Bonne nuit et bises,

I posted my notes on the CARF conference in the discussion board section. I guess someone has to approve it first before it shows up. 

Curly K, I just want to thank you for the detailed report and info you posted from Carf Conference. There is quite a lot of info there and I will have a better read after printing off.... It must have been so good to talk& mingle with others who are/have been going through all the  similar challenges this disorder creates in our lives....thanks again!

Wow @CurlyK! Thank you so much for taking the time to share all this info! I took a quick look as I'm heading out the door soon, but shall read it carefully tonight.  One thing I did catch was not to use tea tree or peppermint oil on the scalp, ugh I use both :-(  no more, will switch to witch hazel/apple cider vinegar! Looking forward to reading all the notes tonight :-) 

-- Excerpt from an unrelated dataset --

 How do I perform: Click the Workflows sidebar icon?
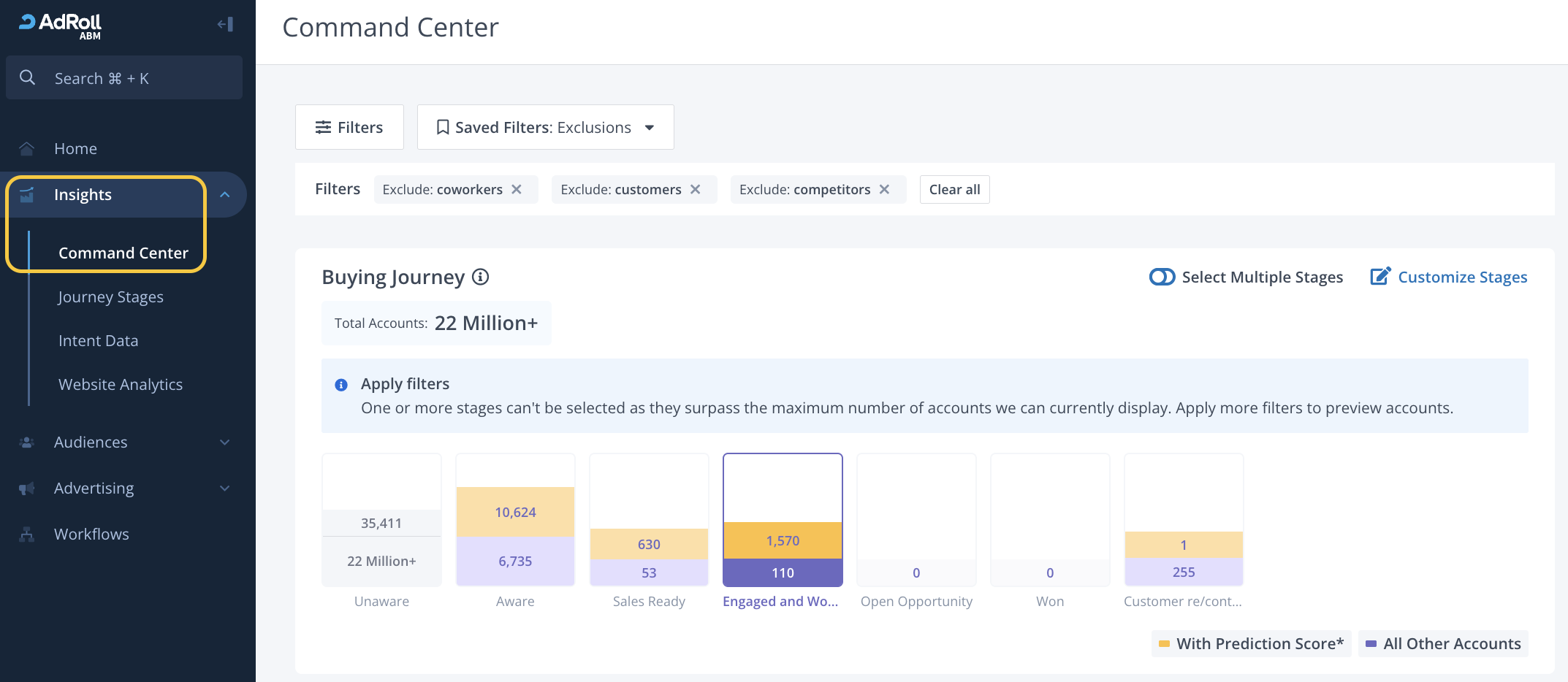pyautogui.click(x=27, y=535)
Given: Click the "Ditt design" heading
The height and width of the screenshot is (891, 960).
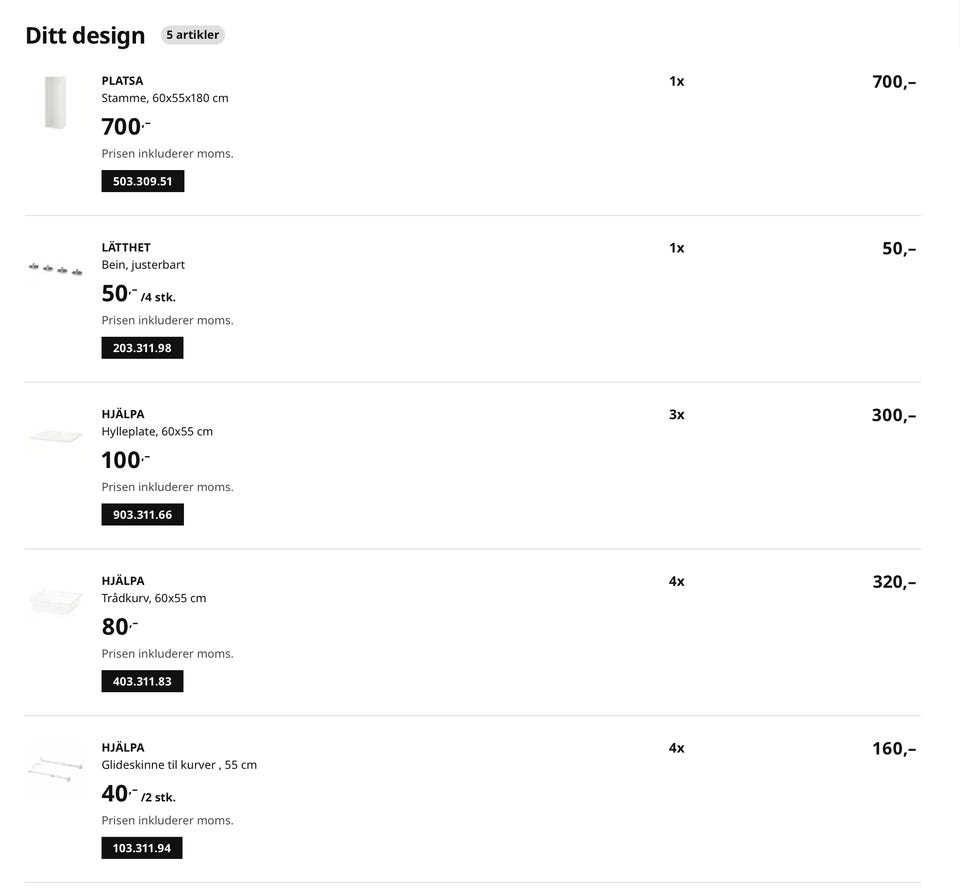Looking at the screenshot, I should tap(85, 36).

@Halfbakedwho, it is nice you will be able to meet your sister in DC, seeing your hair in person will allow her to see what is happening for real to you!   I am near Albany and haha I think I have always been too old-fogey and paranoid to go anywhere near weed! But still will look into the tinctures ;-)  Enjoy DC, have never been, but will get there someday, hopefully during cherry blossom time!

Thank you so much CurlyK such diligence and generosity. V much appreciated :-)

@Liverette  I saw your message but I couldn’t figure out how to reply back to you. Hopefully, you’ll see this. I had really bad hot flashes and night sweats. They got under control with HRT even though my dr isn’t fond of HRT. My quality of life needed hormones! 

To the ladies who live in a warm climate-you have my sympathies. I’ve been in the Midwest/east coast for 3 weeks. It’s been a long time since I’ve been in a hot and humid climate. Since I’ve been traveling I’ve been in different cities with different water and have wondered if in combo with the heat-is this why my head feels on fire again? I missed 2 days of Castor Oil and developed a spot on the right side of my head that hurt so much it gave me a headache. After 3 days of Clobetasol and back on Castor Oil it feels better. In this heat my hair looks thinner, flatter ugh...I’ll be home soon. Yay!